PROBLEM DETAILS
Write out the data exactly as given, dropping every picture.

Collected data entries:
((

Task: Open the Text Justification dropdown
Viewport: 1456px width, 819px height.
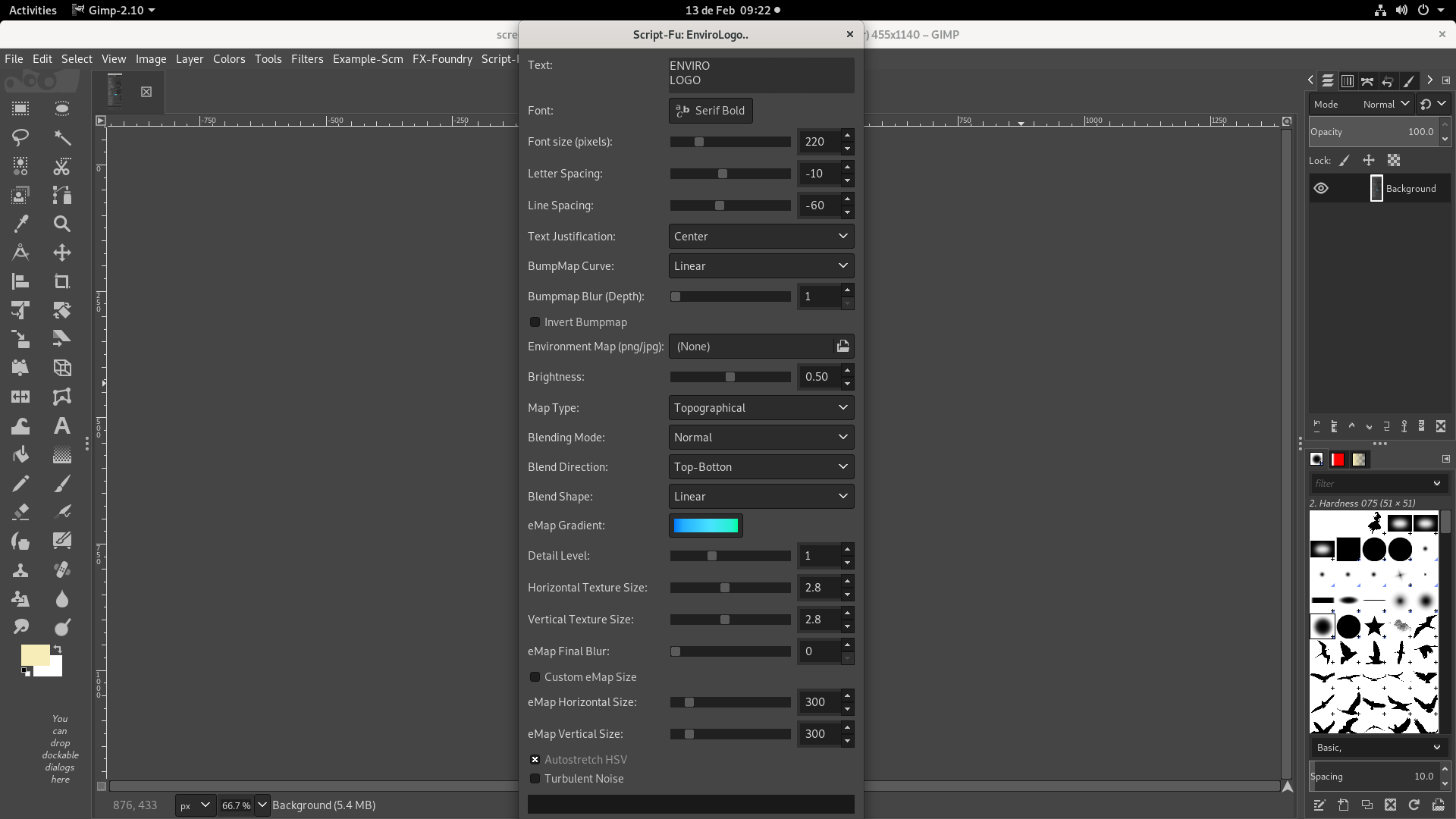Action: pyautogui.click(x=761, y=237)
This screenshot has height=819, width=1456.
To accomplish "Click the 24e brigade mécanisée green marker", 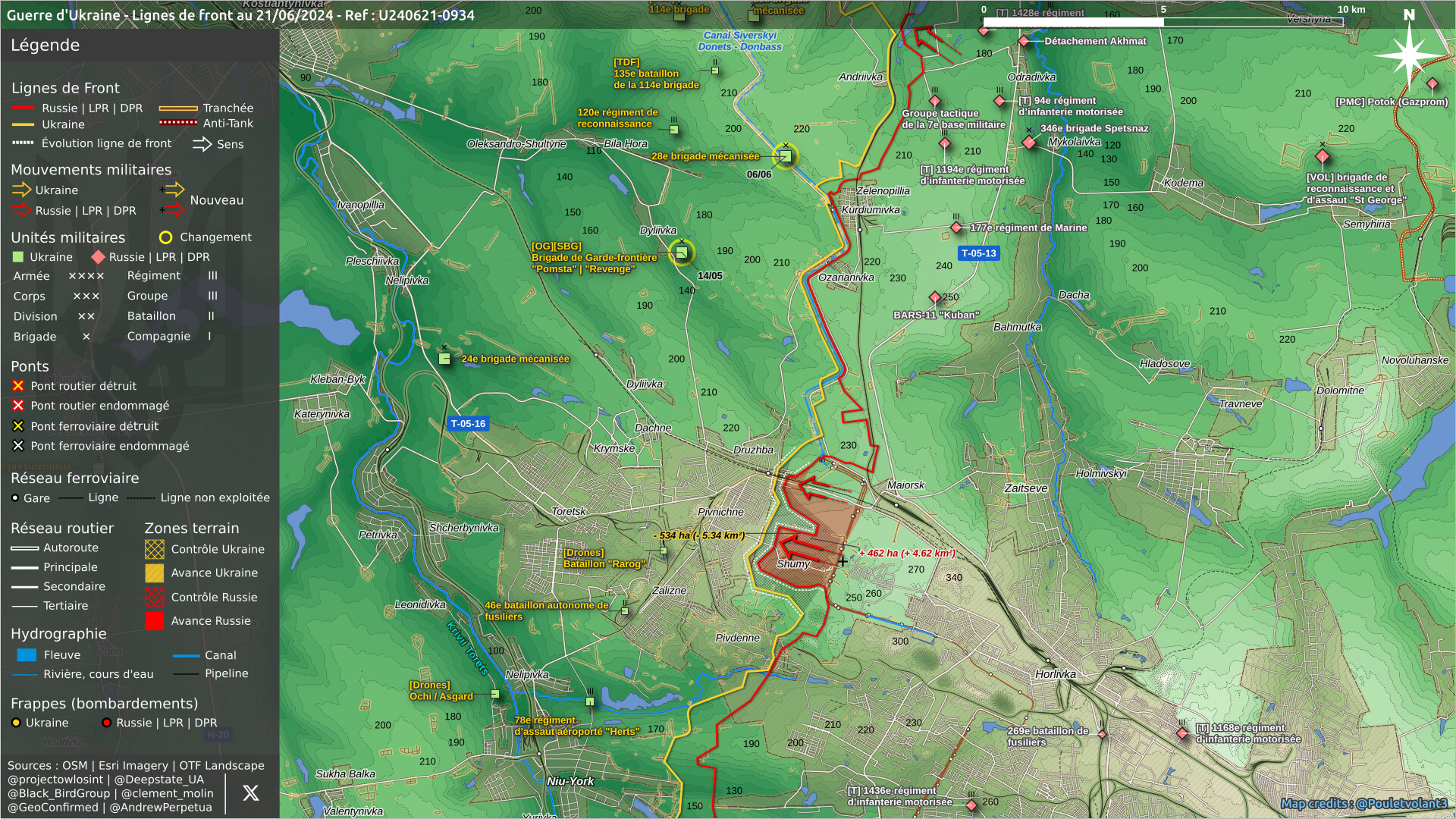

))

RESULT OF THIS EXERCISE
Task: Open the Text Justification dropdown
Viewport: 1456px width, 819px height.
Action: pyautogui.click(x=761, y=237)
This screenshot has height=819, width=1456.
To accomplish "Click the 24e brigade mécanisée green marker", 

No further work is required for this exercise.